We achieved most of these big, infrastructural changes in meetings called Knowledge Shares, which I mentioned earlier. I should write a dedicated blog post on these (update: I did write one), but in short: Knowledge Shares are a structured time to facilitate unstructured learning. Anyone can bring a topic to Knowledge Share, from a ticket that they’re stuck on to an idea they have to a neat trick they recently learned. We set aside these two hours a week to discuss whatever the team wants, and we don’t only invite engineers.

New feature designs, product roadmaps, and data analyses are often brought up by our non-engineering colleagues; we discuss these at the beginning of the meetings to make sure everyone’s time is respected. Throughout the week, someone will raise a question in Slack. Before we had Knowledge Share meetings, we might schedule a dedicated half-hour meeting to discussing this question. But instead, we now say “alright let’s chat about this at tomorrow’s KS.” Usually the discussion lasts a lot less than a half hour, so we save time and needless context-switching.

Knowledge Shares are also a manifestation of my philosophy of tech leadership, which is this: none of us have built an Artsy before, so instead of optimizing for building an Artsy, let’s optimize for learning how to build an Artsy. The best Artsy we can build. And as a natural byproduct, an Artsy gets built. But it’s the learning that is treated as the paramount goal.

Like I said, I owe you a whole blog post on Knowledge Share meetings. I hope I have conveyed how important these scheduled “structured unstructured learning” times have been for us.

* [WRITTEN TASKS]
**1)** Write out the stretch of the Knowledge Share passage from "Like I said, I" through "been for us.", word for word.
**2)** Carry the passage on Knowledge Share meetings forward, picking up after its last sentence.
The listing that comes next has no connection to the passage on Knowledge Share meetings.

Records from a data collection
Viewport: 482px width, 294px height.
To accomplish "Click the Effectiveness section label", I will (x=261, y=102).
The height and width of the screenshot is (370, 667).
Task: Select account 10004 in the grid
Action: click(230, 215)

* [ANSWERS TO THE TASKS]
**1)**
Like I said, I owe you a whole blog post on Knowledge Share meetings. I hope I have conveyed how important these scheduled “structured unstructured learning” times have been for us.

**2)**
The Results

So where does that leave us? It’s been a year and change, where are we now? Well I’m happy to say that we’ve made a huge impact. We’ve gone from only having (at most) one product team writing iOS software at a time to having nearly every product team building iOS software. Artsy is through the woods of its transition to a mobile-first product strategy. We still have a ways to go, but it feels like we have finally realized the dream we had in 2016 where every team is fully equipped and empowered to deliver on their own business goals, across all of Artsy’s canvasses.

Our App Store ranking has shot through the roof – not surprising considering our “make it not suck” and then “make it amazing” approach. Artsy’s iOS app rating now sits at a stout 4.7.

Screenshot of a graph showing an increasing average App Store rating

We’ve also started tracking our iOS developer experience within Artsy. We know exactly where we still need work because we ask our engineers where they need support.

It’s taken a mammoth effort, and there’s so much more that I could talk about, but this blog post is long enough already! Looking at the work we’ve done, the ways we’ve done it, and the results of our effort… I feel ecstatic.

Next Steps

All that said, Artsy’s product team is currently embarking on another reorganization. With so much technical and product debt paid off, Artsy has evolved past the need for a dedicated Mobile Experience team. It’s bittersweet, but I’m proud to say that the new Collector Experience team is about to be born. Our team will continue to own the mobile platform, including its holistic user experience and day-to-day developer experience, but we’ll have an expanded mandate. That mandate includes a cross-platform Artsy app that will work for collectors on Android as well as iOS.

The Mobile Experience team has grown, too. Since we started last year with just a few engineers and limited product support, we now boast a full roster of engineers and product support. I want to thank everyone on the team, currently: David, Sam, Brian, Mike, Brittney, Pavlos, and Mounir. You have made the past year an incredibly rewarding experience for me as I learn the ropes of technical leadership. I’m so proud of what we’ve built together and I’m excited for what the new Collector Experience team is going to do next!